100% agree with @rkubik-hostersi that this is not a feature request. It is a bug. Please label it accordingly and please prioritize it.

gamma425 avatar Nov 03 '24 19:11 gamma425

Checking in again — can you specify which documentation is not accurate? Here is the EKS User Guide on Pod Identities: https://docs.aws.amazon.com/eks/latest/userguide/pod-id-how-it-works.html , and the AWS CLI documentation on authentication and access credentials: https://docs.aws.amazon.com/cli/latest/userguide/cli-chap-authentication.html

tim-finnigan avatar Nov 04 '24 18:11 tim-finnigan

Creating a profile which is defined as source_profile inside the target profile worked for me.

For more detailed explanation check the official docs Example Use chained AssumeRole operations.

[profile account_b_role]
source_profile = account_a_role
role_arn=arn:aws:iam::444455556666:role/account-b-role

[profile account_a_role]
web_identity_token_file = /var/run/secrets/eks.amazonaws.com/serviceaccount/token
role_arn=arn:aws:iam::111122223333:role/account-a-role

Executing below command inside a Pod running in account 111122223333 lists all AWS S3 buckets in account 444455556666.

aws s3 ls --profile account_b_role
2024-11-23 16:00:00 my-test-bucket 

hebestreit avatar Nov 23 '24 15:11 hebestreit

Creating a profile which is defined as source_profile inside the target profile worked for me.

@hebestreit this is not working with Pod Identity, maybe with IRSA.

An error occurred (InvalidIdentityToken) when calling the AssumeRoleWithWebIdentity operation: No OpenIDConnect provider found in your account for...

rkubik-hostersi avatar Mar 18 '25 09:03 rkubik-hostersi

@tim-finnigan As in my first post, there is no way to use the Pod Identity and switch the IAM role to assume another one. credential_source field should include something like EksPiContainer like the ECS option EcsContainer.

rkubik-hostersi avatar Mar 18 '25 09:03 rkubik-hostersi

I'm not sure if this is aws-cli related or affects the general AWS SDK behavior.

rkubik-hostersi avatar Mar 18 '25 09:03 rkubik-hostersi

I think I found a solution for this and it worked :

I created below aws config in the home directory of the pod (~/.aws/config) :

[profile destination] source_profile=source role_arn=arn:aws:iam::1234:role/pod-identity-crossaccount region=eu-west-2

[profile source] credential_process=/eks-credential-processrole.sh region=eu-west-2

The role arn "arn:aws:iam::1234:role/pod-identity-crossaccount" is the cross account IAM role that I am trying to assume and the eks-credential-processrole.sh would be below :

#!/bin/bash curl -H "Authorization: $(cat $AWS_CONTAINER_AUTHORIZATION_TOKEN_FILE)" $AWS_CONTAINER_CREDENTIALS_FULL_URI | jq -c '{AccessKeyId: .AccessKeyId, SecretAccessKey: .SecretAccessKey, SessionToken: .Token, Expiration: .Expiration, Version: 1}'

so my aws s3 ls --profile destination worked.

Tips :

  • the trust policy in the destination role needs to have "sts:TagSession" also along with the "sts:AssumeRole" and the permission policy attached to the pod in the source account needs to allow both "sts:TagSession" and "sts:AssumeRole" to destination role arn when using pod identity
  • jq should also be installed on the pod

adarshthakur499 avatar Apr 02 '25 18:04 adarshthakur499

@adarshthakur499 This looks cool, thanks!
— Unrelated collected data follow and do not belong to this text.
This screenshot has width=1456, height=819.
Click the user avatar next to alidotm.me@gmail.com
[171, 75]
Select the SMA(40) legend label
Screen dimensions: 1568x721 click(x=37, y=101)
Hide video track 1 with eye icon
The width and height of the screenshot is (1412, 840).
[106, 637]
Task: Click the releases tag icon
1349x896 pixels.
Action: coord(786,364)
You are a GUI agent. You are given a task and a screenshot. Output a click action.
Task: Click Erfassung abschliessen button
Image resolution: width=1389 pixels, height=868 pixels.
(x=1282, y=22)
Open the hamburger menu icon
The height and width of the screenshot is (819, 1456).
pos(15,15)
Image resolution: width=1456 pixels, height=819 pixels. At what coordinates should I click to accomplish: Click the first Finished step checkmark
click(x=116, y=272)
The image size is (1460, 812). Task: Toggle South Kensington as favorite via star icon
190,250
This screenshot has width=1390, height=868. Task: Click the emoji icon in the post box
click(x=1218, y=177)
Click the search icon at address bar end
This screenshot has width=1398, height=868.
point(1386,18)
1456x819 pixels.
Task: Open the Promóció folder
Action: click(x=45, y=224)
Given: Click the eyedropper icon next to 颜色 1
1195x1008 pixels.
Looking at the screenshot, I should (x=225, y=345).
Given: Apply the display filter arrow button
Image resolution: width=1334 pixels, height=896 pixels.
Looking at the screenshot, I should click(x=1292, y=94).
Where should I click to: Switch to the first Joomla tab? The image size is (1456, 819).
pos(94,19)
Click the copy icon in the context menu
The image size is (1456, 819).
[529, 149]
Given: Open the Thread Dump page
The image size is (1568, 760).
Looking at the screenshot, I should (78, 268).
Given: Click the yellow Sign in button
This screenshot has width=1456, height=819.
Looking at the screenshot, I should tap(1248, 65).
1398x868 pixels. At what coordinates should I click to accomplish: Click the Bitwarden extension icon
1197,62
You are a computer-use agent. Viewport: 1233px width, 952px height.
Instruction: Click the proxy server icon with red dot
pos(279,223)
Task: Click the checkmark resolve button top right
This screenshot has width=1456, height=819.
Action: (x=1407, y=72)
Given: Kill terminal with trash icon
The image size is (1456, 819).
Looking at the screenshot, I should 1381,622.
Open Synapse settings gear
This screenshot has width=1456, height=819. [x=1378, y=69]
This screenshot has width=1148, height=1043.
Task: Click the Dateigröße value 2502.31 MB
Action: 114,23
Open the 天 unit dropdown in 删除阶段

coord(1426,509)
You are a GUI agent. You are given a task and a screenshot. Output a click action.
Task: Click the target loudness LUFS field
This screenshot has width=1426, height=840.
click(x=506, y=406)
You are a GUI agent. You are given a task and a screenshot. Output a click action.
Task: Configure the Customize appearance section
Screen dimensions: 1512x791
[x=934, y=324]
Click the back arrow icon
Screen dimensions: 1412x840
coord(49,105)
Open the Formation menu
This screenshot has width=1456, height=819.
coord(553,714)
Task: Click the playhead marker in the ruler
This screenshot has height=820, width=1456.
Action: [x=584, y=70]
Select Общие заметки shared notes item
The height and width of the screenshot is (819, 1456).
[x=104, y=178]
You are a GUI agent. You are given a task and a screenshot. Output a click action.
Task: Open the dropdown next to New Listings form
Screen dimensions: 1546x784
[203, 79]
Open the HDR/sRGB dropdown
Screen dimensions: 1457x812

However this is of course a workaround only ;)

rkubik-hostersi avatar Apr 03 '25 07:04 rkubik-hostersi

To chime in this is problematic when trying to use GitHub ARC runners in pods on EKS using pod identity

casey-robertson-paypal avatar Aug 15 '25 21:08 casey-robertson-paypal

any update on the timeline for this?

gamma425 avatar Sep 22 '25 20:09 gamma425

Any updates on this without using the work around?

drdj85 avatar Nov 18 '25 22:11 drdj85